How to complete this task: Your copy should hold exactly the lines from the one containing "The height and" through the last line of the entries, and no pictures.
(Extracted data)
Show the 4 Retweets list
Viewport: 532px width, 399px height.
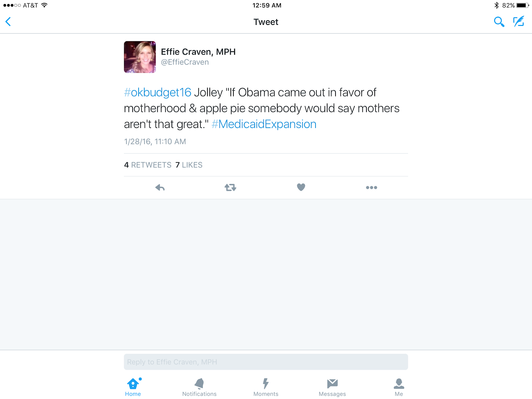coord(148,165)
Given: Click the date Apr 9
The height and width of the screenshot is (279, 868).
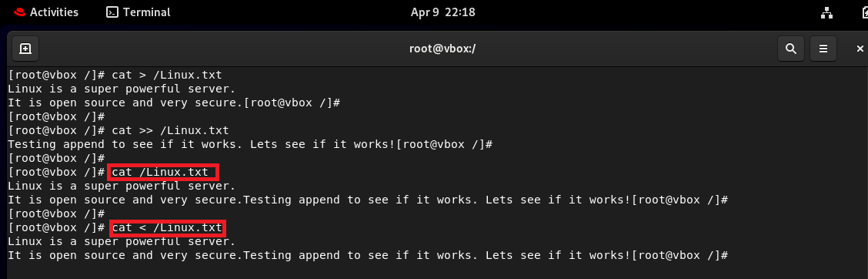Looking at the screenshot, I should coord(425,12).
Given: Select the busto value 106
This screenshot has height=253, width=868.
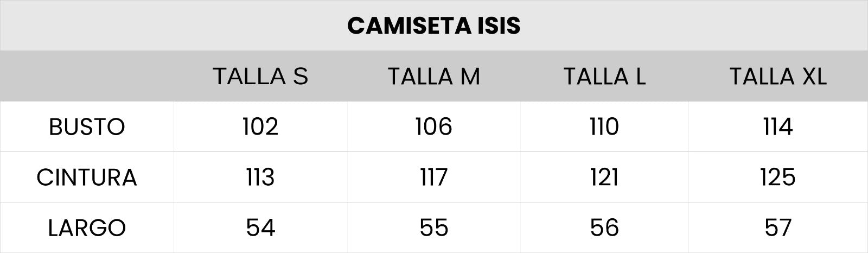Looking at the screenshot, I should point(434,127).
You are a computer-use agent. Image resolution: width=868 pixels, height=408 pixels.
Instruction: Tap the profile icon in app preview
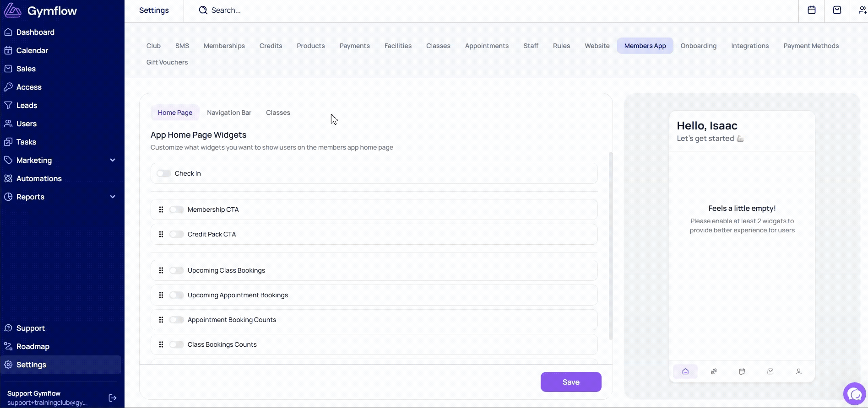click(x=798, y=371)
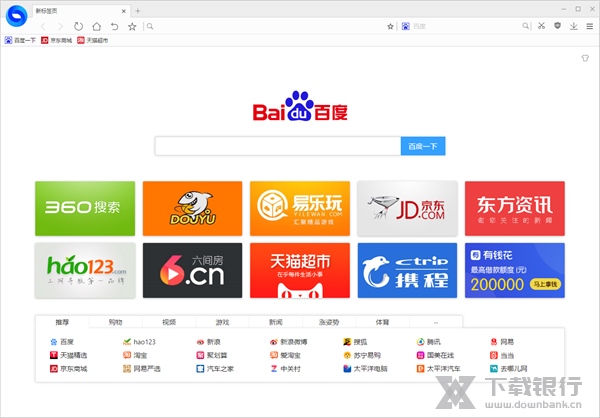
(End Extracted data)
Result of the exercise:
The height and width of the screenshot is (279, 868).
Looking at the screenshot, I should coord(425,12).
Given: Select the busto value 106
This screenshot has height=253, width=868.
Looking at the screenshot, I should point(434,127).
You are a computer-use agent. Image resolution: width=868 pixels, height=408 pixels.
Instruction: Tap the profile icon in app preview
click(x=798, y=371)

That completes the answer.